方敏抒靠在牆邊,突發奇想,給趙老闆發了一條消息去,【趙哥,如果真的存在多重宇宙的話,那有什麼途徑可以把信息傳遞到其他宇宙去呢?】
她不知道趙昔瑞每天早上起來都要在數學海洋里遨遊一陣,趙老闆很快回復,【引力波。怎麼?想往其他宇宙傳遞你的信息?】
【突發奇想了。】
趙昔瑞回,【那簡單,你去找個石頭,或者槓鈴啞鈴或者別的什麼東西,以一套固定的動作練一遍,你可以為這套動作賦予一定的意義,就像哆來咪一樣,或者,就像摩爾斯電碼一樣,完全由你自己設計。你要相信,任何物質被移動都會產生引力波。】
方敏抒覺得奇異,【這麼簡單?】
趙昔瑞說,【對,就這麼簡單。引力是可以通過膜傳遞到其他宇宙去的,我們的宇宙有80%的暗物質,暗物質也無法證實究竟是物質還是其他宇宙傳遞過來的引力。

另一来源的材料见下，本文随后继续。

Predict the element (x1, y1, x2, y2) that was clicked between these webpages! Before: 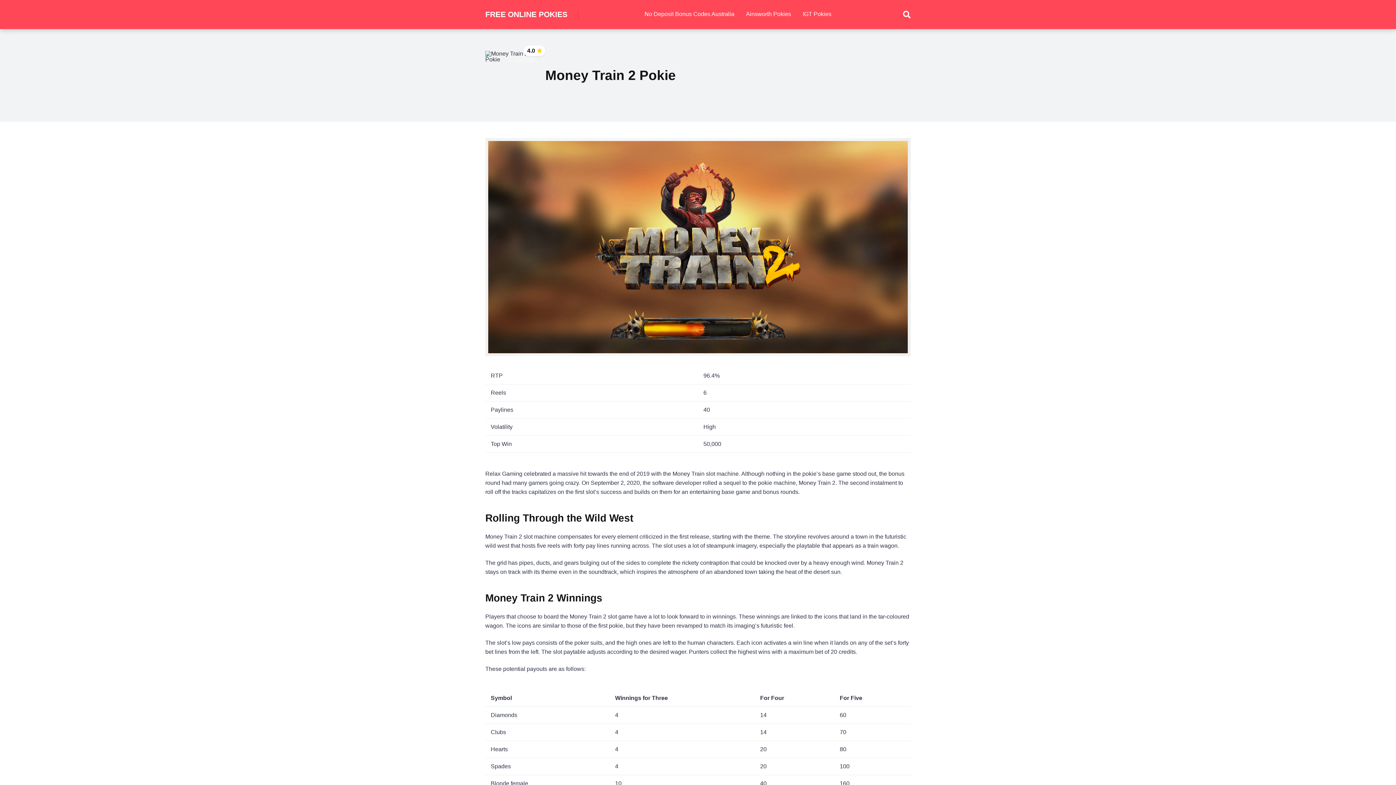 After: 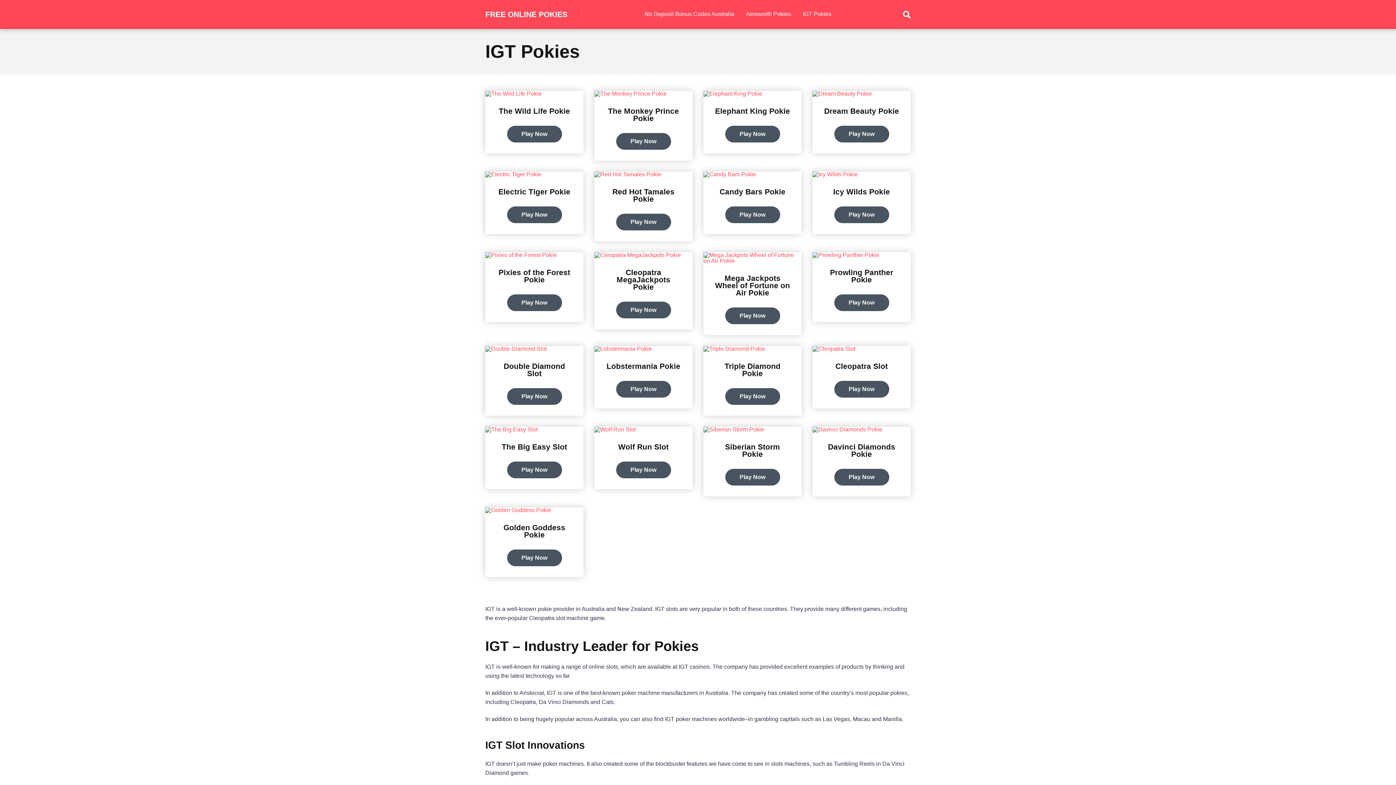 Action: label: IGT Pokies bbox: (797, 0, 837, 29)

只是人類太弱雞,解讀不了這引力波海洋里的信息。如果其他宇宙存在神級的文明,我相信是可以解讀引力波海洋中的所有信息的,包括你搬石頭的禱告,哈哈。】
方敏抒說,【感覺好深邃啊,感覺神級的文明就像全知全能一樣。】
趙昔瑞回,【不然怎麼叫神級文明?朝菌不知晦朔,蟪蛄不知春秋,我們就是那朝菌,人類一思考,上帝就發笑哈哈。不過,你會問這種問題,還是有點意外哈哈。】
方敏抒說,【如您所言,就當禱告了。反正拜媽祖就是這麼拜的,多拜一個也無妨。】
趙昔瑞說,【多拜一個,確實無妨,比如我就拜飛天拉麵怪。】
方敏抒看着這怪誕的詞彙,先是一怔,然後笑出了聲,【飛天拉麵怪?】
然後趙昔瑞花了十分鐘的時間向她解釋這個於2005年6月,由美國俄勒岡州立大學物理系畢業生博比亨德森先生創立的現代宗教。

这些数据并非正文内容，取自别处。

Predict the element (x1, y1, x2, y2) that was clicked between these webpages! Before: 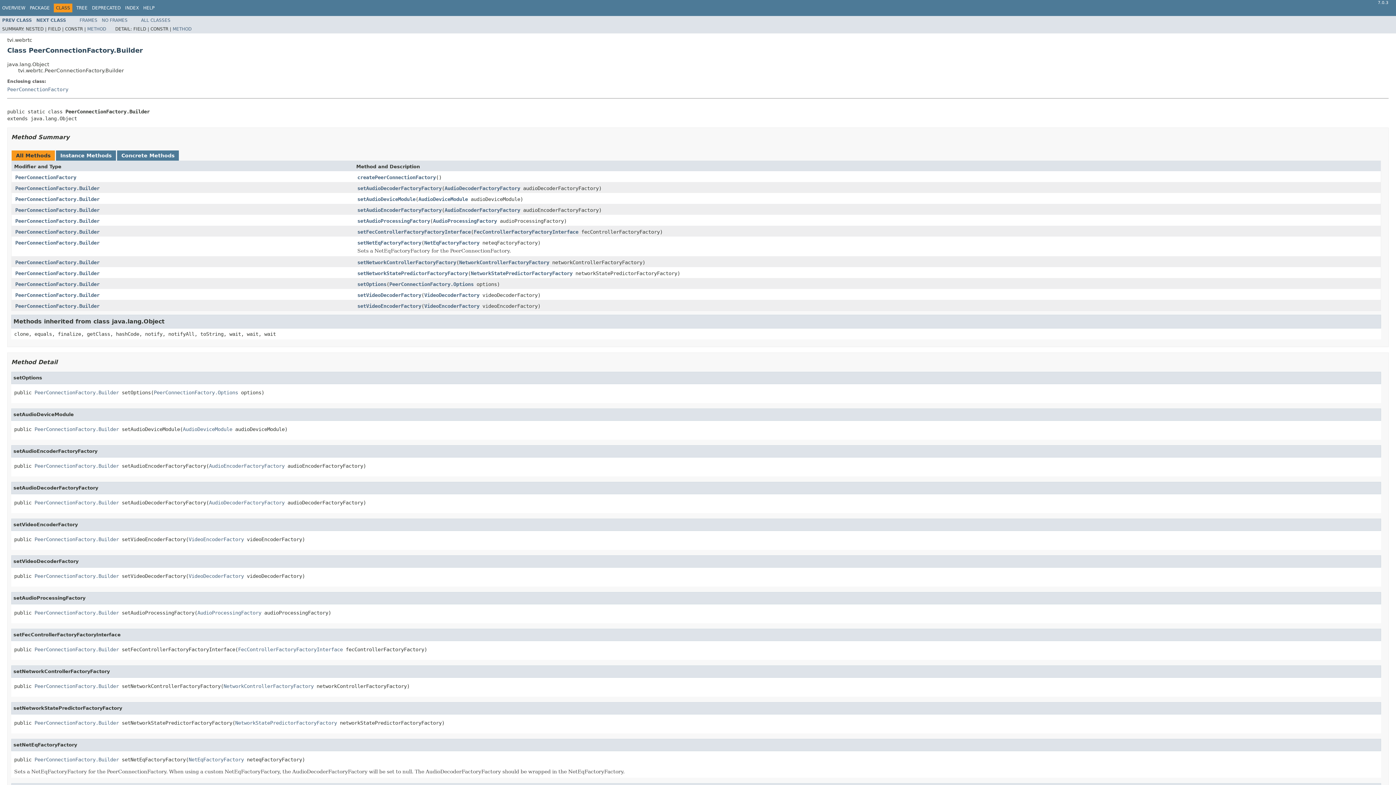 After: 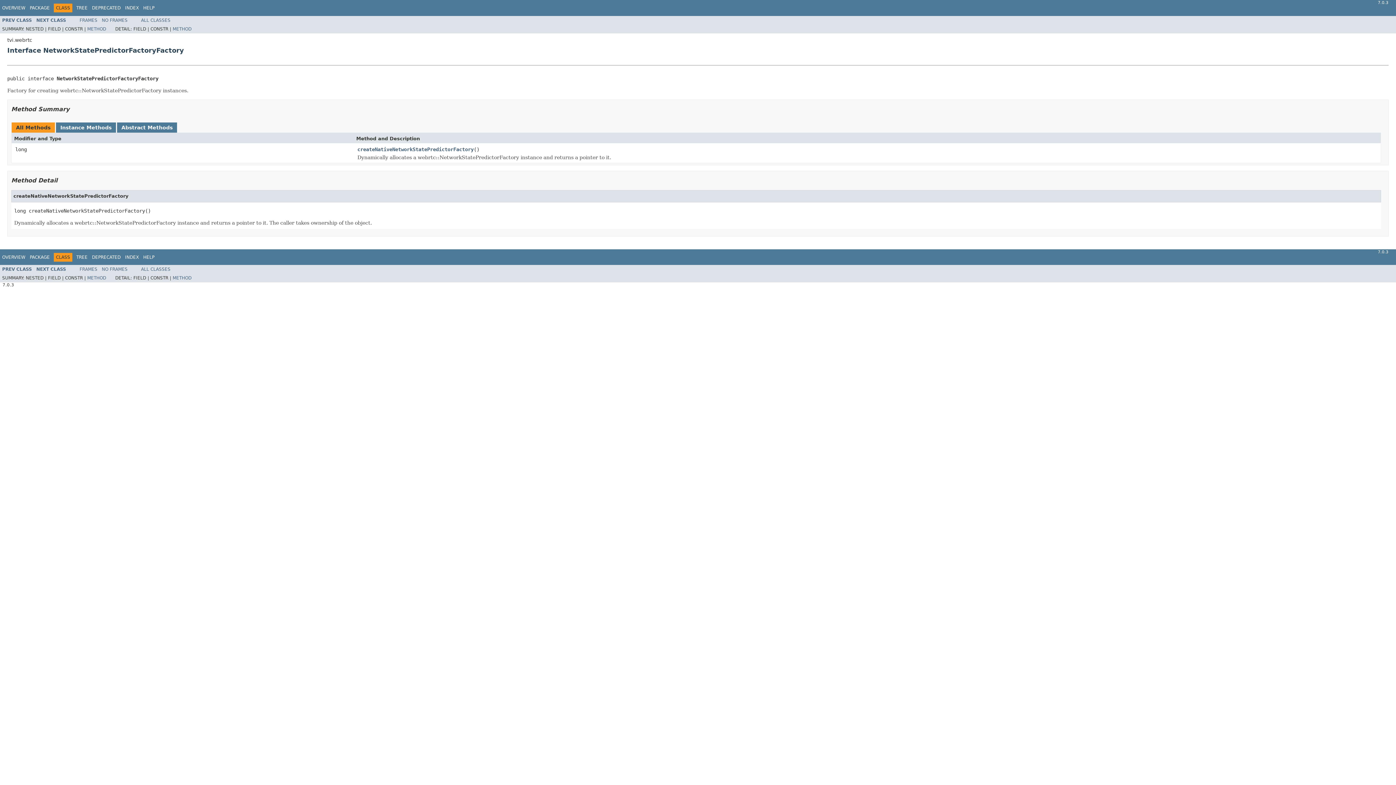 Action: label: NetworkStatePredictorFactoryFactory bbox: (235, 720, 337, 726)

正如所有的宗教都有創世錄一樣,飛天拉麵神教也有創世錄——
一隻飛翔的意大利麵怪物在某次嚴重酗酒之後創造了宇宙。由於創世的時候,飛天拉麵怪處於酒精中毒狀態,所以地球才會出現這麼多令人不爽的瑕疵。本教每周五為禮拜日,本教教徒可以在這一天向僱主要求帶薪休假……
接着他又煞有介事地給方敏抒發了一份『飛天拉麵神教』教義以及《莫西八戒》。
【……天堂和地獄都是噴發着啤酒的火山,不同之處在於,地獄的啤酒是酸的……】
至於《莫西八戒》,第一戒——傳教的時候不要自以為是,別人不信也沒關係,你們的神不虛榮也沒有嫉妒心。
……第三戒——希望你們不要用言辭相貌來區分人。……女人等於某人,男人等於某人,蝦米等於蝦米,色色生生,沒有差別,但是說到時尚話題,只有女人和部分極有天賦的男人才能得到我的點化。
等她看完第五戒,已經笑得捂肚子——第五戒,希望你們沒吃飽的時候,對於固執又充滿了怨氣的人,別理他,先吃,吃飽了再去找他算賬……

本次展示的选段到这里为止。